I know I’m a few days late with this update, but at least it’s not a few months this time like it usually is.
Like the title says, I’ve got good news and bad news. Let’s start with the good news, shall we?
The good news is this, It’s been over three weeks since I pledged to write every single day this year and so far, I have been true to that pledge. What’s more, I think it really has turned into a habit. Yesterday I came close to falling off the wagon. I realized I hadn’t written a word just before I needed to get some sleep before work. I was disappointed in myself but I tried to tell myself I would make up for it by writing twice as much today.

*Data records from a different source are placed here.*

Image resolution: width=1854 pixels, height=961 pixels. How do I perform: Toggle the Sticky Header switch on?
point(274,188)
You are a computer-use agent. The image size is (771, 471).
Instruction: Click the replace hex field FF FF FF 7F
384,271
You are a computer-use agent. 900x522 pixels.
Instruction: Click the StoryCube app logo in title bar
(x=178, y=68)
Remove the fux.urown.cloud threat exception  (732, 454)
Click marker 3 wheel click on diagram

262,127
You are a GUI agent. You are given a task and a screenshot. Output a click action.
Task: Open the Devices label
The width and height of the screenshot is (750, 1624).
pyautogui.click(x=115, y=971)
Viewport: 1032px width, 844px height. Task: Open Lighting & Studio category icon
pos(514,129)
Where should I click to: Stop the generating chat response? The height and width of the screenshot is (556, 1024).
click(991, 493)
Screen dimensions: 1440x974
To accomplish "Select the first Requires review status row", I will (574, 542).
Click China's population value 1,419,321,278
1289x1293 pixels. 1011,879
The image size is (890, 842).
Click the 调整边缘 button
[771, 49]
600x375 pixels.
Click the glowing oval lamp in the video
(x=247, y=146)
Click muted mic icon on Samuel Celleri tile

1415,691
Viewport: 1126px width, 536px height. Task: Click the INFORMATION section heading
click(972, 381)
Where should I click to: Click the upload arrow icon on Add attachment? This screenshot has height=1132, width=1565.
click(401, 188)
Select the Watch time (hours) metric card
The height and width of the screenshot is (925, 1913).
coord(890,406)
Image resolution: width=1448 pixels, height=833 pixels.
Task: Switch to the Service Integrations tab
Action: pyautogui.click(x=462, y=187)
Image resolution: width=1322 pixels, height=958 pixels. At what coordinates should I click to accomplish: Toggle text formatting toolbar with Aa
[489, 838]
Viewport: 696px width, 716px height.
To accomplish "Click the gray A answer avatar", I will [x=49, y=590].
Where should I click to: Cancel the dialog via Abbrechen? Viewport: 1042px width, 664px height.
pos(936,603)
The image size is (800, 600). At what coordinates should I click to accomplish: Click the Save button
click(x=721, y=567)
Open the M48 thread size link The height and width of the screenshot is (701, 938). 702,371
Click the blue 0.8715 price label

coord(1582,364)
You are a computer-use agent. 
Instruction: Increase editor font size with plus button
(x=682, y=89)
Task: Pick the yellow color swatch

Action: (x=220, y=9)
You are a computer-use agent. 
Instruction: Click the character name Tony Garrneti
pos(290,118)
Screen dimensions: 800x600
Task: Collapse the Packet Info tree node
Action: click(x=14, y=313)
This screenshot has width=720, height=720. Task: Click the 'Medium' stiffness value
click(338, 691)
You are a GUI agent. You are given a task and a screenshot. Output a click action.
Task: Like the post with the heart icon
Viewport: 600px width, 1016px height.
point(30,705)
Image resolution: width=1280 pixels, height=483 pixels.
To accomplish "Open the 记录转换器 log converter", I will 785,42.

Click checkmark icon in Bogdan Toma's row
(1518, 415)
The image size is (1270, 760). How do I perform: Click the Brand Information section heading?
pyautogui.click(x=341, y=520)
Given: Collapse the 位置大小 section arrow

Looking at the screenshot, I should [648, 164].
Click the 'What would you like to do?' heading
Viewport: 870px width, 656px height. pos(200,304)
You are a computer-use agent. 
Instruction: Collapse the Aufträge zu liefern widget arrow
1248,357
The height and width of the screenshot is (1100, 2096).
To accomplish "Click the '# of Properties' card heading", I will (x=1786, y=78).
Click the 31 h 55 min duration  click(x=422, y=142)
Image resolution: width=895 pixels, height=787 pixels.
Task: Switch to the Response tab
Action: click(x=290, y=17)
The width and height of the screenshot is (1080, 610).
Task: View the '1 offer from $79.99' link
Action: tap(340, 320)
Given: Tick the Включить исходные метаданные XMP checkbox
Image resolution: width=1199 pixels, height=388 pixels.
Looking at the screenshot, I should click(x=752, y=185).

Although I was dog tired, the knowledge that I had failed ate at me and kept me from sleeping. Sure, I could have lied about it and nobody would have been the wiser, but I would have known. So I did the only thing I could. I got my ass out of bed, sat it down at the computer and proceeded to type. This is a big step for someone who has never been very good at following through with anything.
Now for the bad news.
This story sucks.
I mean it really, truly, SUCKS.
It still seems like a decent plot, but I’m having a hard time making it work. Each day I add to it, but I’m 34 pages in and it just doesn’t feel like the story is going anywhere. I feel like I’m spending too long on things that don’t really matter and glossing over the things that do. I feel like ninety percent of the story so far is people talking. There is nothing wrong with a dialogue heavy story, particularly for a drama, but this is supposed to be a fantasy story with lots of action. Other than the initial scene, (which I must admit is what sparked the idea to write the story in the first place,) not much has happened. It feels more like a day to day account of a person’s life. I really need to sit down and try doing a more thorough outline, but to be perfectly honest, I don’t feel like I have much passion for this particular story.
I really hate the thought of quitting in the middle of the story, but this one just feels like a dud. Maybe it just needs more time to ferment in my brain before it’s ready to spill out onto the page. I think I might step away from it for a couple of weeks and then reread what I have and see if I think it’s salvageable. I do have a couple other ideas I’m itching to play around with.